- _Listing for pointing at text and elements_
---+---
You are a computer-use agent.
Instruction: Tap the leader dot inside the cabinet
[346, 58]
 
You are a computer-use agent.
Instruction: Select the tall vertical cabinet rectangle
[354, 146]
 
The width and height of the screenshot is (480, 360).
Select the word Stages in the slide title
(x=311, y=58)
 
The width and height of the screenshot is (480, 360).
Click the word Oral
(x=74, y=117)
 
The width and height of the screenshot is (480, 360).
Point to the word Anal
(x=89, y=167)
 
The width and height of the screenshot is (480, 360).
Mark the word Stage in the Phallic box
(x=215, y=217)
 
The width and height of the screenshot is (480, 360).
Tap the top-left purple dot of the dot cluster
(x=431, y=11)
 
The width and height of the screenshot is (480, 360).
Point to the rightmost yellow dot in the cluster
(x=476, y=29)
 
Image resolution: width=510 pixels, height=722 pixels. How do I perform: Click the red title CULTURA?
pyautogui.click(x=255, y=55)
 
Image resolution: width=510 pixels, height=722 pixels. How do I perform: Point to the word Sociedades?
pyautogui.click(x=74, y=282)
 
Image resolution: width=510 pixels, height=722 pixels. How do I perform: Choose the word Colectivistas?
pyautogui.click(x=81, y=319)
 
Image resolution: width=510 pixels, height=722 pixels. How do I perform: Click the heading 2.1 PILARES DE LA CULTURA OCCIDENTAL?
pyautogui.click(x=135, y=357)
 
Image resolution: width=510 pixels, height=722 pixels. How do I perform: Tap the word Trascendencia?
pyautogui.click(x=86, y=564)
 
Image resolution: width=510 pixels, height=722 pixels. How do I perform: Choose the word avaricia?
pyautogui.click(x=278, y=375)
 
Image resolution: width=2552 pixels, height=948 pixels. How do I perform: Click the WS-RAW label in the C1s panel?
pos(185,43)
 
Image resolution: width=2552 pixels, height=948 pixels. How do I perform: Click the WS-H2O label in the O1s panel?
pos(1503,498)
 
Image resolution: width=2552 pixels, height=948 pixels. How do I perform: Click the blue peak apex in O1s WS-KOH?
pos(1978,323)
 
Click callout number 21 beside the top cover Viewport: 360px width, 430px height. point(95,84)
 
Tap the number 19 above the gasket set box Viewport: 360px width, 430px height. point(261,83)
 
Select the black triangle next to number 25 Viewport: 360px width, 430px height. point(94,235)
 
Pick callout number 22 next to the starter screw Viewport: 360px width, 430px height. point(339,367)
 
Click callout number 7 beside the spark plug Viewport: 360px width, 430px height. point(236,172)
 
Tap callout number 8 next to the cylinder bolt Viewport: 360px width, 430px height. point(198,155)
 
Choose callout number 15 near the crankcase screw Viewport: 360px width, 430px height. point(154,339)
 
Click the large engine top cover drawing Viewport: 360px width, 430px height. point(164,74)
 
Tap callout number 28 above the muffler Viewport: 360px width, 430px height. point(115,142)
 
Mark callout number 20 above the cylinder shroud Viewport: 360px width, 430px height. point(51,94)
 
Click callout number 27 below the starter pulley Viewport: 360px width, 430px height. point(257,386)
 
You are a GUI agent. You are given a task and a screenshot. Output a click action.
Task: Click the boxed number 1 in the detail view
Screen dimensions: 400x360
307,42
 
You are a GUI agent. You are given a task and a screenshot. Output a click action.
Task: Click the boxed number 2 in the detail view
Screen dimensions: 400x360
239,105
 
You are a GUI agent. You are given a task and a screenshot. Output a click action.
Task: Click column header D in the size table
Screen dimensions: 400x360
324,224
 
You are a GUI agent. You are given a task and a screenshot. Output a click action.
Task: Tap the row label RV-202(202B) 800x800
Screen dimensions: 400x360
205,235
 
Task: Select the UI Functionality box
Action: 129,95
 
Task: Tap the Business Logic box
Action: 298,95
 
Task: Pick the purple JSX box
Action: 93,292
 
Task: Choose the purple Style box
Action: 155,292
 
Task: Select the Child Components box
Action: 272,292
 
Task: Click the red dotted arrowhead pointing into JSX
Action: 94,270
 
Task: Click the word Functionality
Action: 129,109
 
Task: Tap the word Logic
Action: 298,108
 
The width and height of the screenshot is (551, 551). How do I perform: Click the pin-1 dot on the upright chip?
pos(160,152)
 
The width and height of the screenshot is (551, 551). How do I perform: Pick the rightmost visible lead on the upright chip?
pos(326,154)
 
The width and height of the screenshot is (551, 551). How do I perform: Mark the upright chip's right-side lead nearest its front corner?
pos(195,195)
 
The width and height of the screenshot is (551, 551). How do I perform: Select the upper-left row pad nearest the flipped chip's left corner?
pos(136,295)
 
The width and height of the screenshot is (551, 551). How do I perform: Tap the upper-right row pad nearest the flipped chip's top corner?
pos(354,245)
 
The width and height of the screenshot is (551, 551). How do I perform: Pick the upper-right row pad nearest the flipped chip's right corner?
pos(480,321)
---+---
- _Problem requirements_
Render every line of the listing above as a JSON list of strings, one string per line, leaving out the blank lines.

- _Final result_
[
  "You are a computer-use agent.",
  "Instruction: Tap the leader dot inside the cabinet",
  "[346, 58]",
  "You are a computer-use agent.",
  "Instruction: Select the tall vertical cabinet rectangle",
  "[354, 146]",
  "The width and height of the screenshot is (480, 360).",
  "Select the word Stages in the slide title",
  "(x=311, y=58)",
  "The width and height of the screenshot is (480, 360).",
  "Click the word Oral",
  "(x=74, y=117)",
  "The width and height of the screenshot is (480, 360).",
  "Point to the word Anal",
  "(x=89, y=167)",
  "The width and height of the screenshot is (480, 360).",
  "Mark the word Stage in the Phallic box",
  "(x=215, y=217)",
  "The width and height of the screenshot is (480, 360).",
  "Tap the top-left purple dot of the dot cluster",
  "(x=431, y=11)",
  "The width and height of the screenshot is (480, 360).",
  "Point to the rightmost yellow dot in the cluster",
  "(x=476, y=29)",
  "Image resolution: width=510 pixels, height=722 pixels. How do I perform: Click the red title CULTURA?",
  "pyautogui.click(x=255, y=55)",
  "Image resolution: width=510 pixels, height=722 pixels. How do I perform: Point to the word Sociedades?",
  "pyautogui.click(x=74, y=282)",
  "Image resolution: width=510 pixels, height=722 pixels. How do I perform: Choose the word Colectivistas?",
  "pyautogui.click(x=81, y=319)",
  "Image resolution: width=510 pixels, height=722 pixels. How do I perform: Click the heading 2.1 PILARES DE LA CULTURA OCCIDENTAL?",
  "pyautogui.click(x=135, y=357)",
  "Image resolution: width=510 pixels, height=722 pixels. How do I perform: Tap the word Trascendencia?",
  "pyautogui.click(x=86, y=564)",
  "Image resolution: width=510 pixels, height=722 pixels. How do I perform: Choose the word avaricia?",
  "pyautogui.click(x=278, y=375)",
  "Image resolution: width=2552 pixels, height=948 pixels. How do I perform: Click the WS-RAW label in the C1s panel?",
  "pos(185,43)",
  "Image resolution: width=2552 pixels, height=948 pixels. How do I perform: Click the WS-H2O label in the O1s panel?",
  "pos(1503,498)",
  "Image resolution: width=2552 pixels, height=948 pixels. How do I perform: Click the blue peak apex in O1s WS-KOH?",
  "pos(1978,323)",
  "Click callout number 21 beside the top cover Viewport: 360px width, 430px height. point(95,84)",
  "Tap the number 19 above the gasket set box Viewport: 360px width, 430px height. point(261,83)",
  "Select the black triangle next to number 25 Viewport: 360px width, 430px height. point(94,235)",
  "Pick callout number 22 next to the starter screw Viewport: 360px width, 430px height. point(339,367)",
  "Click callout number 7 beside the spark plug Viewport: 360px width, 430px height. point(236,172)",
  "Tap callout number 8 next to the cylinder bolt Viewport: 360px width, 430px height. point(198,155)",
  "Choose callout number 15 near the crankcase screw Viewport: 360px width, 430px height. point(154,339)",
  "Click the large engine top cover drawing Viewport: 360px width, 430px height. point(164,74)",
  "Tap callout number 28 above the muffler Viewport: 360px width, 430px height. point(115,142)",
  "Mark callout number 20 above the cylinder shroud Viewport: 360px width, 430px height. point(51,94)",
  "Click callout number 27 below the starter pulley Viewport: 360px width, 430px height. point(257,386)",
  "You are a GUI agent. You are given a task and a screenshot. Output a click action.",
  "Task: Click the boxed number 1 in the detail view",
  "Screen dimensions: 400x360",
  "307,42",
  "You are a GUI agent. You are given a task and a screenshot. Output a click action.",
  "Task: Click the boxed number 2 in the detail view",
  "Screen dimensions: 400x360",
  "239,105",
  "You are a GUI agent. You are given a task and a screenshot. Output a click action.",
  "Task: Click column header D in the size table",
  "Screen dimensions: 400x360",
  "324,224",
  "You are a GUI agent. You are given a task and a screenshot. Output a click action.",
  "Task: Tap the row label RV-202(202B) 800x800",
  "Screen dimensions: 400x360",
  "205,235",
  "Task: Select the UI Functionality box",
  "Action: 129,95",
  "Task: Tap the Business Logic box",
  "Action: 298,95",
  "Task: Pick the purple JSX box",
  "Action: 93,292",
  "Task: Choose the purple Style box",
  "Action: 155,292",
  "Task: Select the Child Components box",
  "Action: 272,292",
  "Task: Click the red dotted arrowhead pointing into JSX",
  "Action: 94,270",
  "Task: Click the word Functionality",
  "Action: 129,109",
  "Task: Tap the word Logic",
  "Action: 298,108",
  "The width and height of the screenshot is (551, 551). How do I perform: Click the pin-1 dot on the upright chip?",
  "pos(160,152)",
  "The width and height of the screenshot is (551, 551). How do I perform: Pick the rightmost visible lead on the upright chip?",
  "pos(326,154)",
  "The width and height of the screenshot is (551, 551). How do I perform: Mark the upright chip's right-side lead nearest its front corner?",
  "pos(195,195)",
  "The width and height of the screenshot is (551, 551). How do I perform: Select the upper-left row pad nearest the flipped chip's left corner?",
  "pos(136,295)",
  "The width and height of the screenshot is (551, 551). How do I perform: Tap the upper-right row pad nearest the flipped chip's top corner?",
  "pos(354,245)",
  "The width and height of the screenshot is (551, 551). How do I perform: Pick the upper-right row pad nearest the flipped chip's right corner?",
  "pos(480,321)"
]